Le “santelle” erano adatte come punti d’arrivo delle rogazioni, le processioni che volevano propiziare un buon raccolto attraverso la benedizione delle acque e della terra. Insomma, erano un’espressione della nostrana religiosità contadina, che univa il contatto con la natura alla dottrina cristiana. Luoghi benedetti… a patto di non scivolare dentro la fonte o il fosso.

L’ambiguità fra sacralità e pericolo, tipica delle acque, è fortemente sentita nel folklore bresciano. Ne ha parlato Giovanni Raza, nel suo “Madóra che póra!

Storie e leggende della Valle Trompia” (2015).

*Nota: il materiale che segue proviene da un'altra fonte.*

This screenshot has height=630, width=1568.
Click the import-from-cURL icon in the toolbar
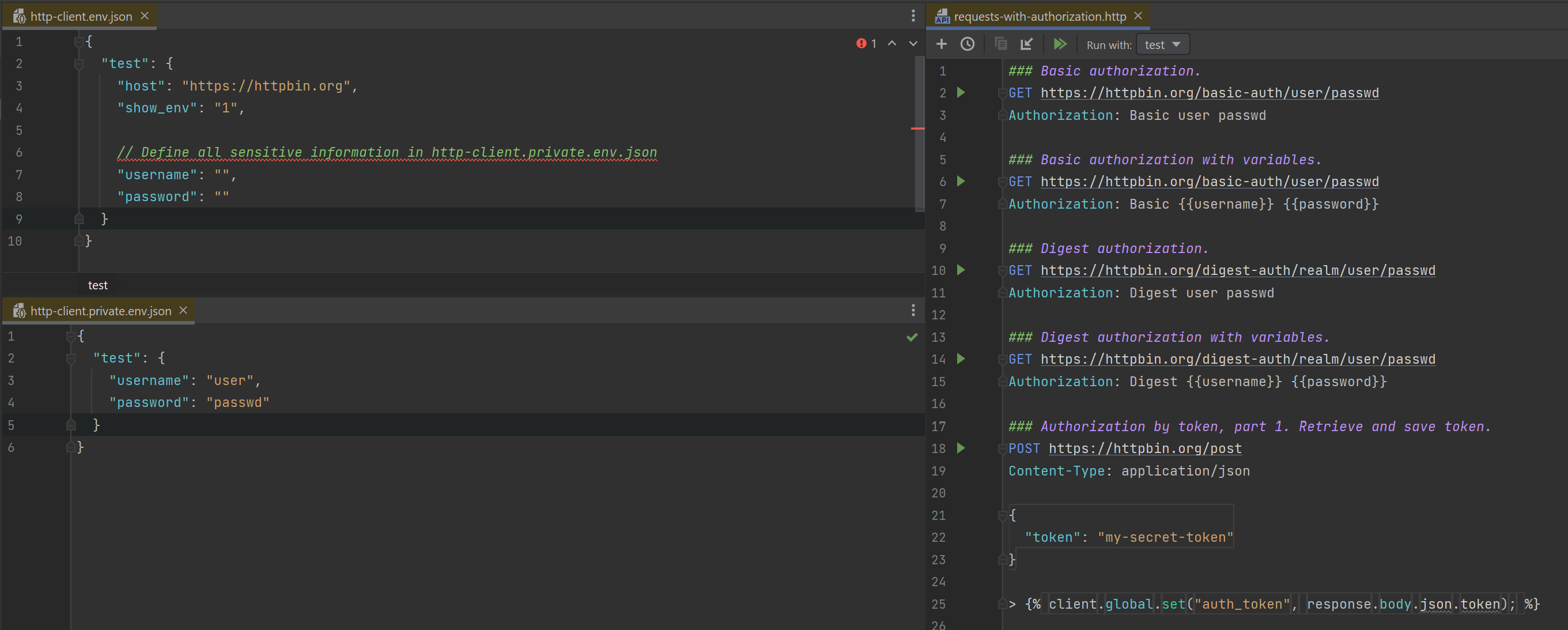(x=1027, y=44)
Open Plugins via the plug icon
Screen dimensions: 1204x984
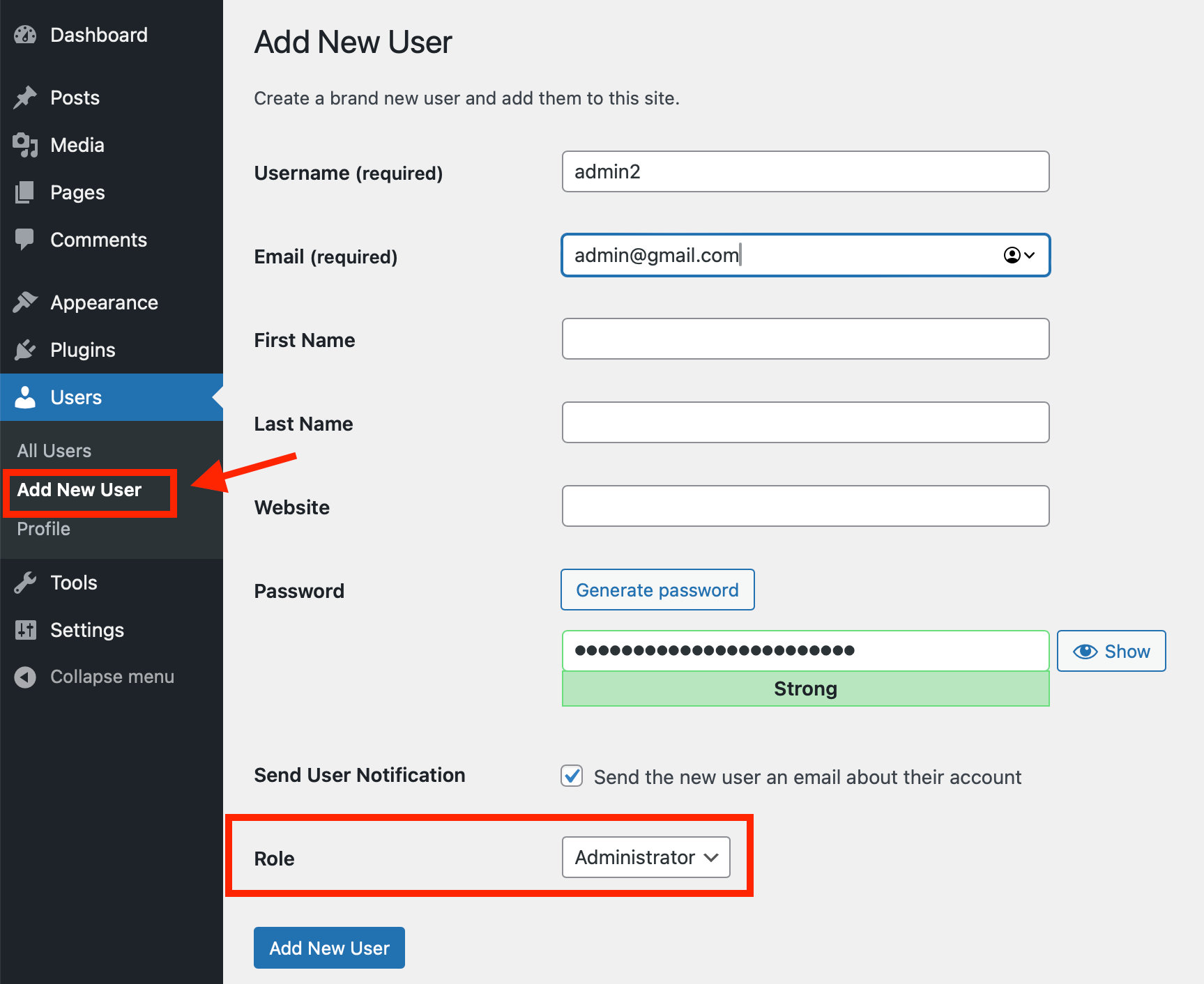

Dal paese di S. Giovanni di Polaveno, viene un’inquietante credenza compresa nella raccolta. Nella Valle Trobiolo, nel territorio (appunto) di Polaveno, si trovano sorgenti: quella detta “Madonnina” alimenta l’acquedotto comunale – afferma Raza.

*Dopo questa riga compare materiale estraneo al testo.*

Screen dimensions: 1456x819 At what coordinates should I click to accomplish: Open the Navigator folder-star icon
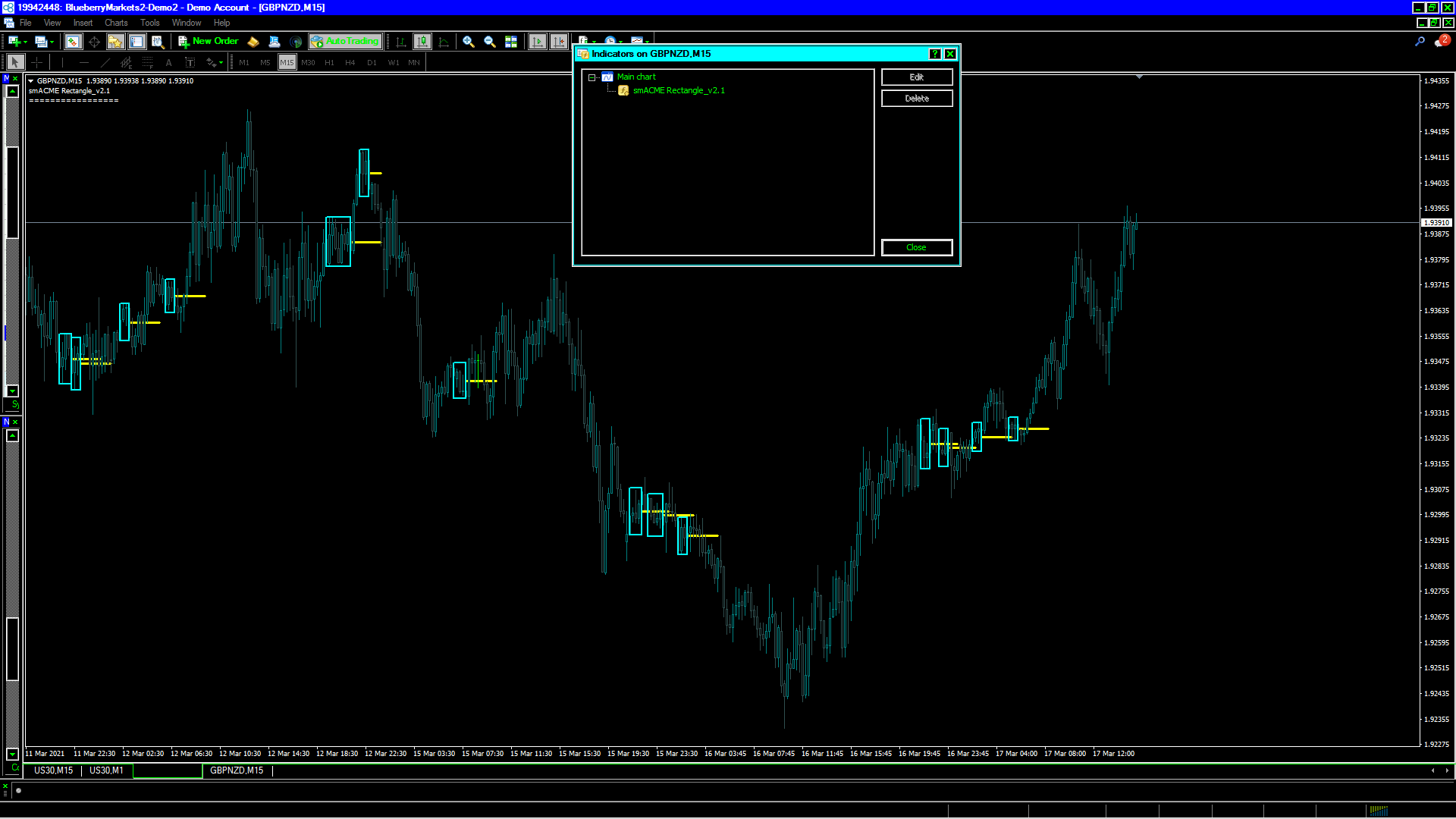[115, 42]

La valle era un tempo percorsa da una strada impiegata per collegare i paesi ai mulini. Fino alla fine degli anni ’60, un antico ponte in pietra (non più esistente) permetteva di attraversare il torrente Gombiera per raggiungere la strada principale di Polaveno. Era detto “Ponte del lupo”, per via di branchi di questo animale che pareva infestassero la zona. Chi percorreva la strada di notte, vicino al ruscello, udiva rumori simili a quelli fatti dalle lavandaie nello sciacquare i panni. Si trattava dell’acqua che correva sulle pietre, naturalmente; ma questa ovvia spiegazione non impedì la creazione di dicerie su spiriti maligni che prendevano la forma di donne intente a fare il bucato. 

Perciò, il ponte si guadagnò anche il nome di “Ponte delle streghe”. Per scongiurare la paura di tali esseri, si dedicò alla Madonna la vicina sorgente, come abbiam detto. Il nome venerato avrebbe recato conforto ai viandanti notturni.

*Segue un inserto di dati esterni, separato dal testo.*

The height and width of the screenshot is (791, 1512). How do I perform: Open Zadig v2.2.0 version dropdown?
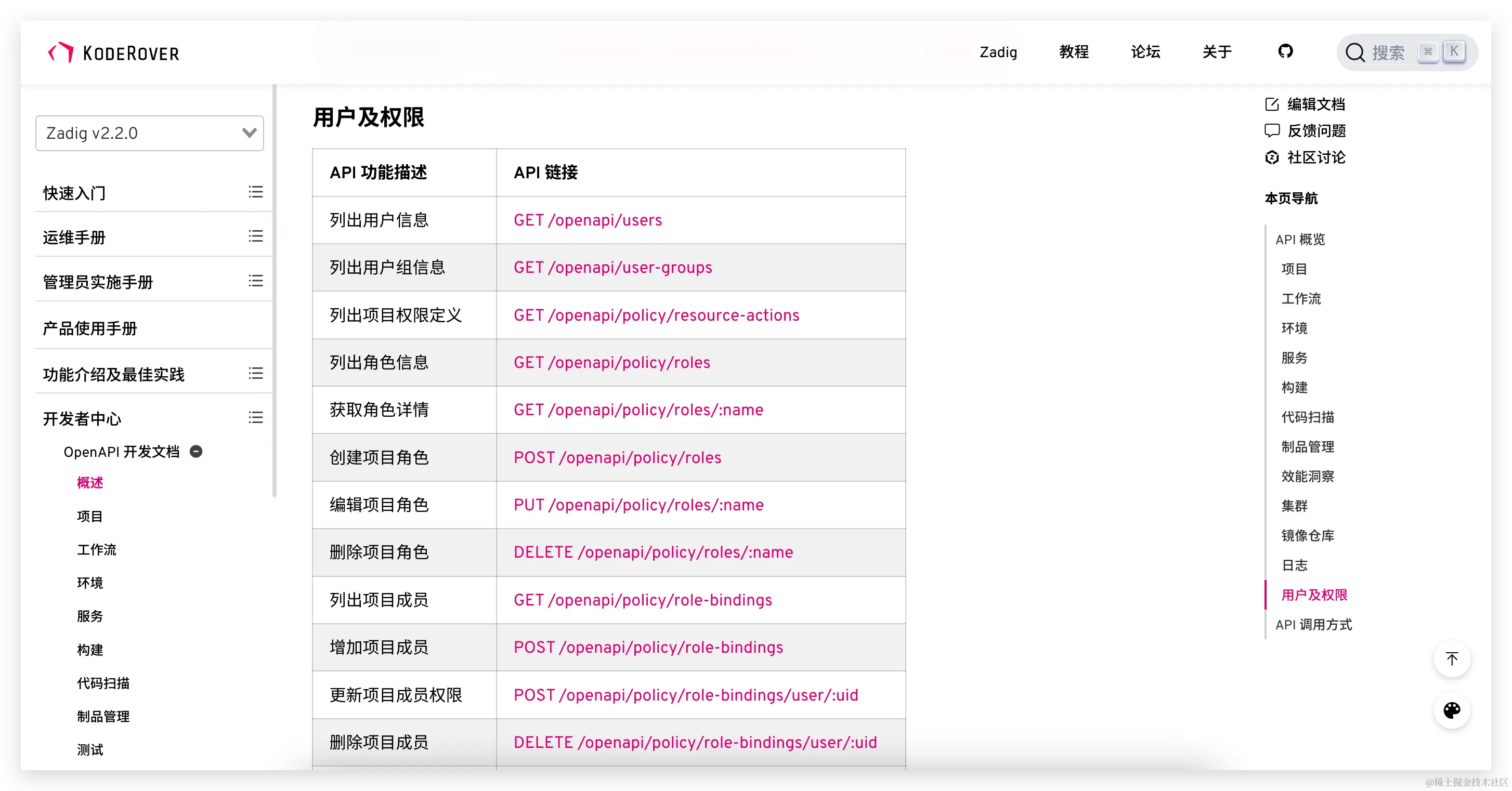click(150, 133)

Raza trae occasione da questa storia per parlare del culto celtico delle acque, considerate punti di passaggio per altri mondi: meglio ancora se si trattava di quelle di un pozzo o di sorgenti che scaturivano direttamente dalle profondità della terra. Motivi di paura, ma anche di rispetto, vista la preziosità di quel “dono”. Sul fondo dei pozzi bresciani, qualcuno credeva d’intravedere “la ècia Cuchìna”. Di pericolose streghe lavandaie si favoleggiava anche nel vercellese, o in Istria… Ma, per restare fra noi, le acque più famose sono probabilmente quelle di Sirmione: maleodoranti per il contenuto di zolfo, ma curative. 

Le acque sulfuree meritarono, dal VI sec. a.C. al IV sec. d.C., addirittura una dea a loro associata: Mefite. Dal suo nome, derivano l’aggettivo “mefitico” (= “di odore insopportabile”) e il nome scientifico delle moffetta, o puzzola (“Mephitis mephitis”). Come suo centro di culto, era particolarmente famoso quello nella Valle d’Ansanto, in Campania. 

Tacito menziona però, nelle sue “Historiae” (III, 33), un santuario di Mefite a Cremona, ergo poco lontano dalle nostre zone. Dea temuta, in quanto legata a vapori tossici, alla discesa nel sottosuolo e nella morte, non era però trascurabile: sia per la soggezione dovuta al dispiegarsi di un grande potere naturale, sia per l’uso benefico che delle acque sulfuree si poteva fare. Così come i pozzi e le sorgenti, Mefite era un “punto di passaggio” tra la vita e la morte. 

La differenza tra queste ultime (oggi come allora) viene data dall’uso che l’uomo fa di lei – e dell’ambiente in generale.